Friday, April 25, 2008

Brand New Same Old Stories?

Standing in the comic book store with friends, looking over the latest installments of our favorite heroes and anti-heroes, and the same comments kept coming up; "They did this before.", "This storyline has been done before.", "Why are they trying to rewrite that period of crap?", "Retconning again"?

These comments come up for some of the books and major events happening lately: Secret Invasion, Final Crisis, Ultimate Clone Saga, One More Day, Deaths and Resurrections

Been there, done that. Here is my take on all of it. The writers today were kids that read the original stories, same as the readers, in the 70s and 80s. Those stories were either great or sucked salty chocolate balls. Most kids said to themselves, "I can do better." Some of those kids grew up and became writers that we currently enjoy and follow the adventures that they write with a cultish fervor (Luv ya Garth Ennis). Now those writers have an opportunity to re-write whatever wrongs or plot holes that were in comics decades ago and shore up history or strengthen the reasoning behind the original story in the first place. That takes guts; to make a stand to clean up messy continuity or to re-jigger confusing, and sometimes pointless, plotlines. Other things, like One More Day, give users a chance to see the development of new characters. Like the Lee/Ditko era, some will stick, others won't. Some will become classic, others, Mort-of-the-Month infamy.

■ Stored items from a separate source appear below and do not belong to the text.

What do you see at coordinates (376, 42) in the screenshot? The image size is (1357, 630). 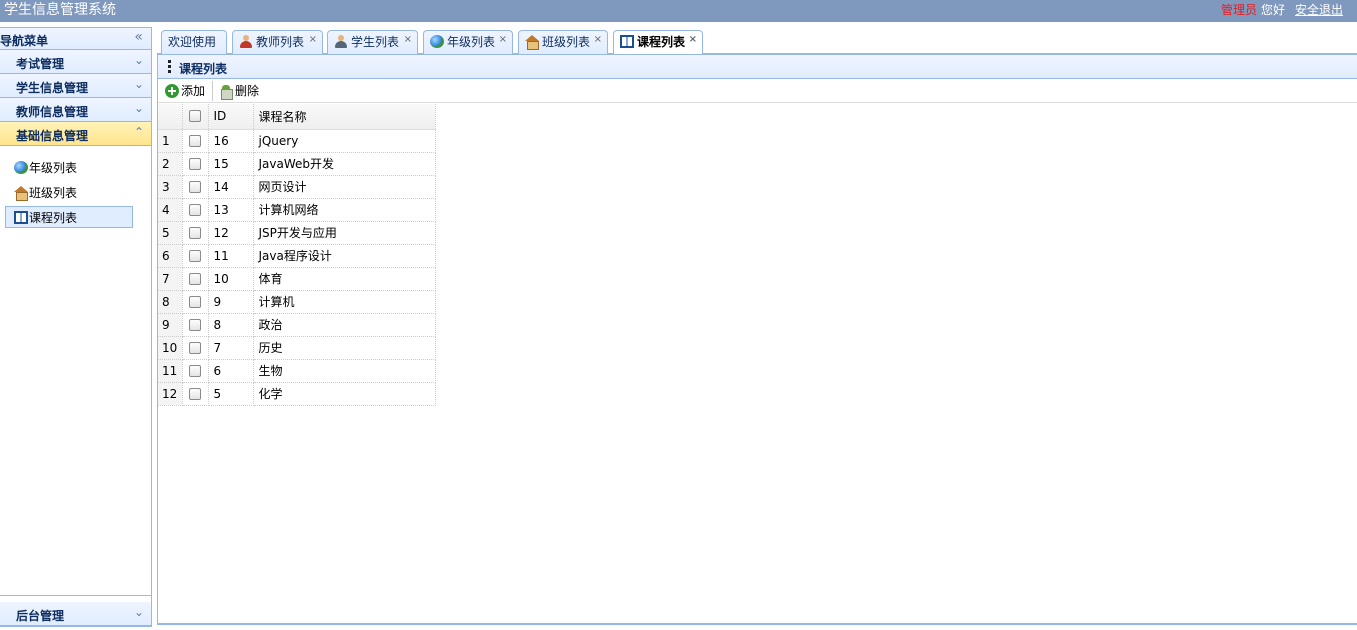 I see `tab-label: 学生列表` at bounding box center [376, 42].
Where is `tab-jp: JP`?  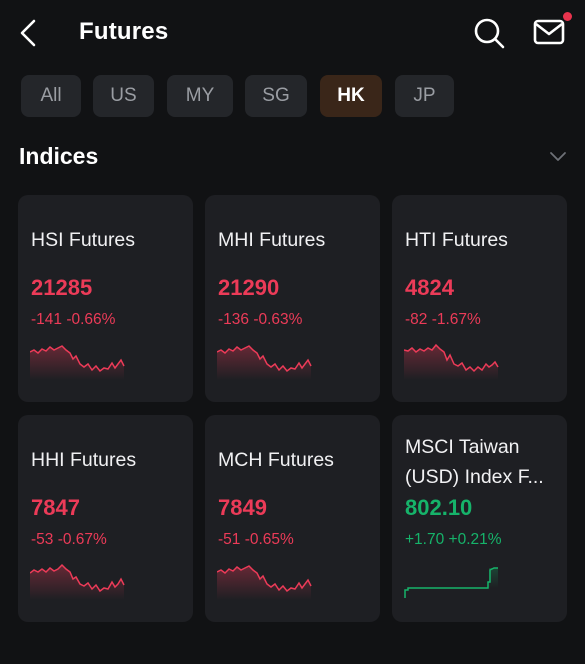
tab-jp: JP is located at coordinates (424, 96).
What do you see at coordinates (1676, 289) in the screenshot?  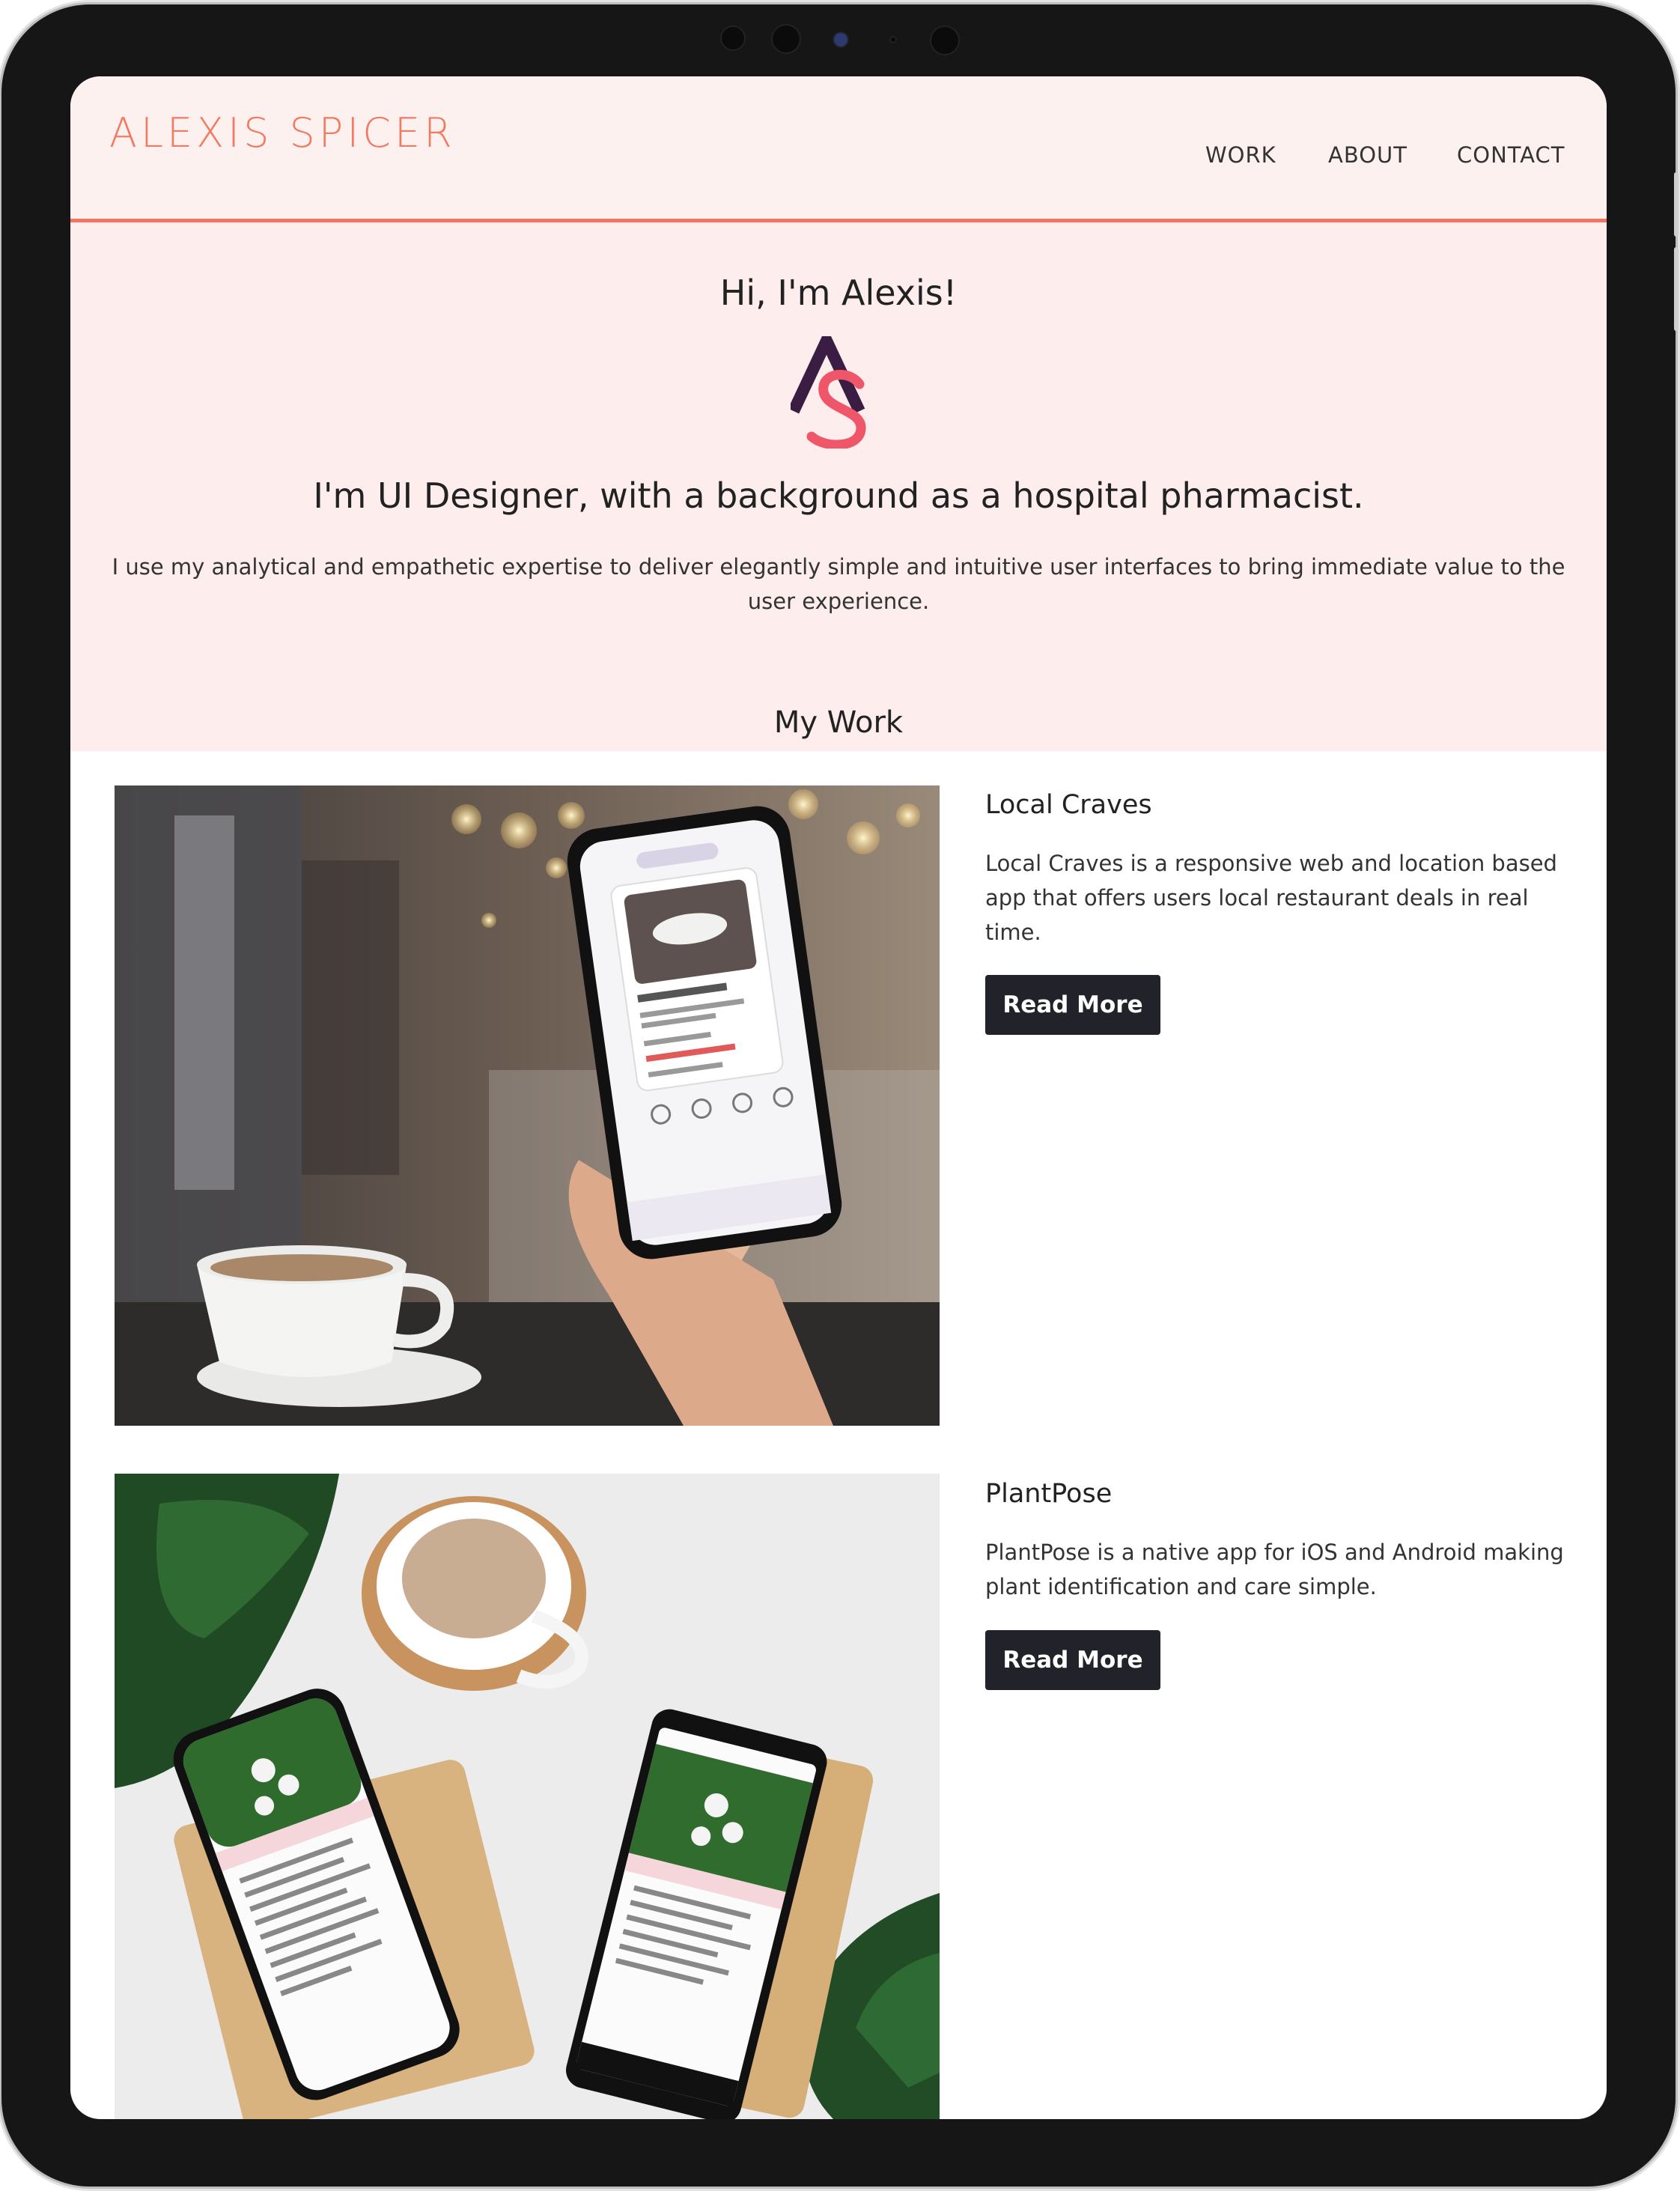 I see `volume-button` at bounding box center [1676, 289].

Consider this a new collectors era; regardless of what was sacrificed to get to this point. A lot of characters that were prominent in 70s kinda disappeared or writers of the time couldn't see how to make those characters relevant anymore. Certain dated characters were favorites of today's writers, and they wanted to make those characters more powerful, smarter, meaningful to today. There was something to those characters that other readers didn't see, that the writer's of today are shining a light on. Take Luke Cage for example (Kudos to you, Mr. Bendis). Ms. Marvel. Spider-Woman. Hercules.

We have had our golden age, we have had our silver age. Let this be the Revisionists' Age. Or maybe I am thinking with glass more than half full. Twice a year, look through the books you are buying. If you are reading something you don't like, drop it. And go and pick up something new.